La sous-exécution des crédits est un problème récurrent de la mission budgétaire « Outre-mer », comme plusieurs de mes collègues l’ont rappelé. La ligne budgétaire unique, qui finance le logement en outre-mer, en est le témoin. Son taux d’exécution s’est élevé à 90 % en autorisations d’engagement et 78 % en crédits de paiement.

Pourtant, les besoins sont réels ! Le ministère des outre-mer évaluait le nombre de ménages ultramarins en attente d’un logement social à 60 000 en 2019. Dans un rapport de septembre dernier, la Cour des comptes évoquait « 80 % d’ayants droit pour 15 % de bénéficiaires ». Dans son analyse, elle explique que la diminution des autorisations d’engagement dans la ligne budgétaire unique aura un impact négatif dans le futur sur le total des prêts accordés et sur le nombre de logements sociaux produits.

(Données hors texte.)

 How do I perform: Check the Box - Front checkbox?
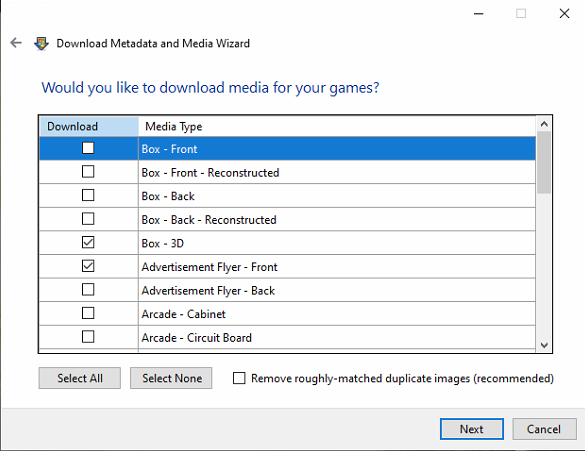click(x=88, y=148)
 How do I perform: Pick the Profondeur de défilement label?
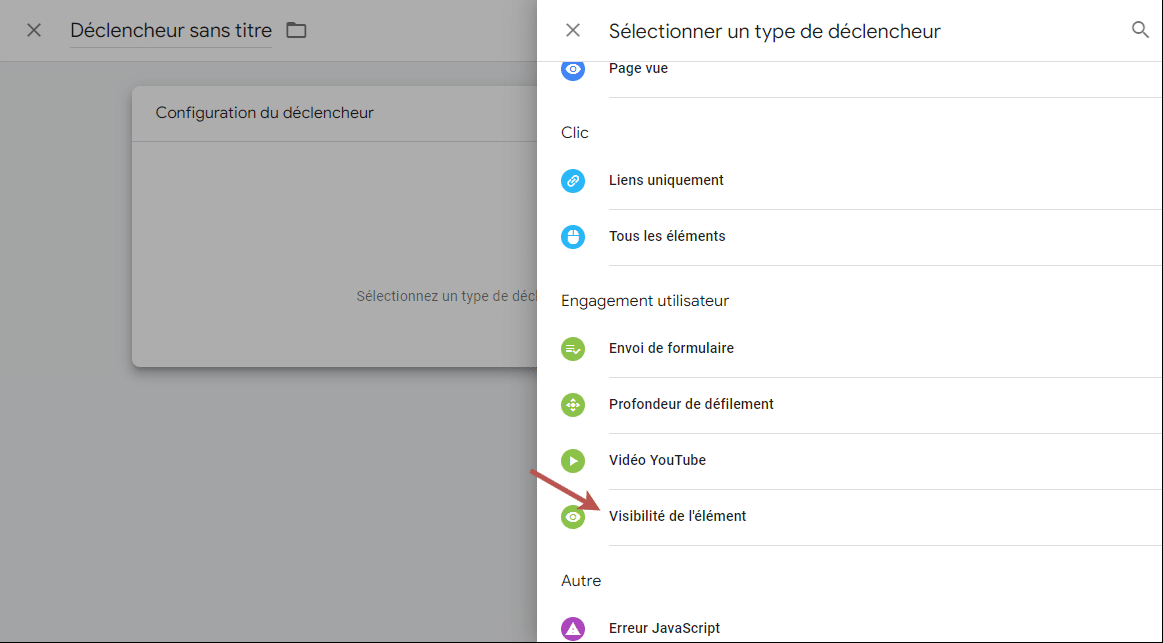(691, 405)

Cependant, il nous est proposé une ligne budgétaire unique aux autorisations d’engagement réduites de 2, 7 %. Pour résumer la situation, des crédits alloués au logement ne sont pas consommés pendant que la demande de logement social augmente ! Pis, le budget qui nous est proposé va contribuer à cette tendance.

La question du logement n’est pas le seul rendez-vous manqué par le Gouvernement. La liste en est longue : maigre pouvoir d’achat, précarité, faiblesse de la politique de l’eau et de la politique de mobilité, absence d’une politique de retour sur le territoire.

Par ailleurs, le Gouvernement ne tire pas les conclusions des années précédentes. Le service militaire adapté, le SMA, par exemple, a montré toute sa pertinence dans l’intégration des jeunes sur le marché du travail. Pourquoi ne pas lui allouer davantage de crédits ?

Je veux aborder la protection de la biodiversité ultramarine, laquelle concentre plus de 90 % des espèces présentes sur le territoire national.

Selon les estimations de l’Office français de la biodiversité, l’OFB, ce sont 500 000 à 1 million d’espèces qui sont menacées de disparition. Monsieur le ministre, j’ai sans doute mal regardé, mais je ne parviens pas à évaluer, ni dans les crédits de la mission « Écologie » ni dans les crédits spécifiques du plan de relance, la part des fonds pour la biodiversité qui est fléchée vers l’outre-mer. Pourriez-vous m’éclairer à ce sujet ?

De manière générale, ne serait-il pas préférable que la protection de la biodiversité ultramarine fasse l’objet d’un programme spécifique de la mission budgétaire « Outre-mer » ? Cela nous semblerait plus transparent et plus efficace pour bénéficier de fonds pérennes.

Monsieur le ministre, les enjeux sont nombreux, mais les moyens restent insuffisants. Jeudi dernier, le Sénat adoptait, dans le cadre de la mission « Plan de relance », un amendement de notre collègue Victorin Lurel tendant à bâtir un véritable « plan pour l’égalité réelle en outre-mer », à hauteur de 2, 5 milliards d’euros.

Toutes les formations de cet hémicycle ont pris la mesure de l’urgence de la situation et vous rendent service. Utilisez ce levier pour lever le gage et, ainsi, doubler les crédits de votre ministère pour 2021 !

Dans l’attente de votre réussite, le groupe Écologiste – Solidarité et Territoires s’abstiendra sur les crédits de la mission.